▸ Tugas yang Dikerjakan:
A - Jawablah pertanyaan berikut berdasarkan teks bacaan.
(i) Apa alasan Fatimah menginginkan anaknya masuk sekolah normal?
(ii) Berapa pemasukan yang didapat dari berjualan plastik sejak pagi hingga sore hari?
(iii) Berapa kebutuhan untuk anaknya setiap hari?
B - Tuliskan kembali bagian teks bacaan dari "Bicara soal kepintaran." sampai "Jawa Barat (Jabar)." tanpa mengubah satu kata pun.

Bicara soal kepintaran. Bisa diuji. Anaknya sudah meraih 5 piagam serta 2 piala setelah mengikuti perlombaan baca tulis hitung (calistung), lomba matematika, serta finalis Kelompok Swadaya Masyarakat (KSM) dan Aksioma Madrasah Ibtidaiyah Tingkat Provinsi Jawa Barat (Jabar).
Kenapa Fatimah menginginkan anaknya masuk sekolah normal? Alasannya karena dia ingin anaknya mengikuti ujian nasional. Dia pun sudah mati-matian mencari duit. Mulai dari jualan plastik hingga pekerjaan berat lain sudah dia tekuni.
Dia menjelaskan, pendapatan dirinya untuk memenuhi kebutuhan hidup dan biaya pendidikan tak menentu. Jika sejak pagi, pemasukan yang didapat dari berjualan plastik hingga sore hari itu mencapai Rp40 ribu sampai Rp50 ribu.
“Sedangkan, kebutuhan untuk anak saya saja sebesar Rp20 ribu per hari,” lirihnya.
Meski di hari Minggu, Cosmo juga masih aktif latihan pencak silat di tempat yang sama. “Aktivitasnya terus, setiap hari harus bangun subuh, saya sedih karena anak saya cuma anak jalanan, belum punya sekolah indukan, karena saya tidak punya biaya untuk sekolah formal,” ucapnya.

▸ Data Sumber:
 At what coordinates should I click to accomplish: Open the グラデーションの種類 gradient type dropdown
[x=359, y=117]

▸ Hasil Pengerjaan:
A -
(i) Dia ingin anaknya mengikuti ujian nasional.
(ii) Rp40 ribu sampai Rp50 ribu.
(iii) Rp20 ribu per hari.

B -
Bicara soal kepintaran. Bisa diuji. Anaknya sudah meraih 5 piagam serta 2 piala setelah mengikuti perlombaan baca tulis hitung (calistung), lomba matematika, serta finalis Kelompok Swadaya Masyarakat (KSM) dan Aksioma Madrasah Ibtidaiyah Tingkat Provinsi Jawa Barat (Jabar).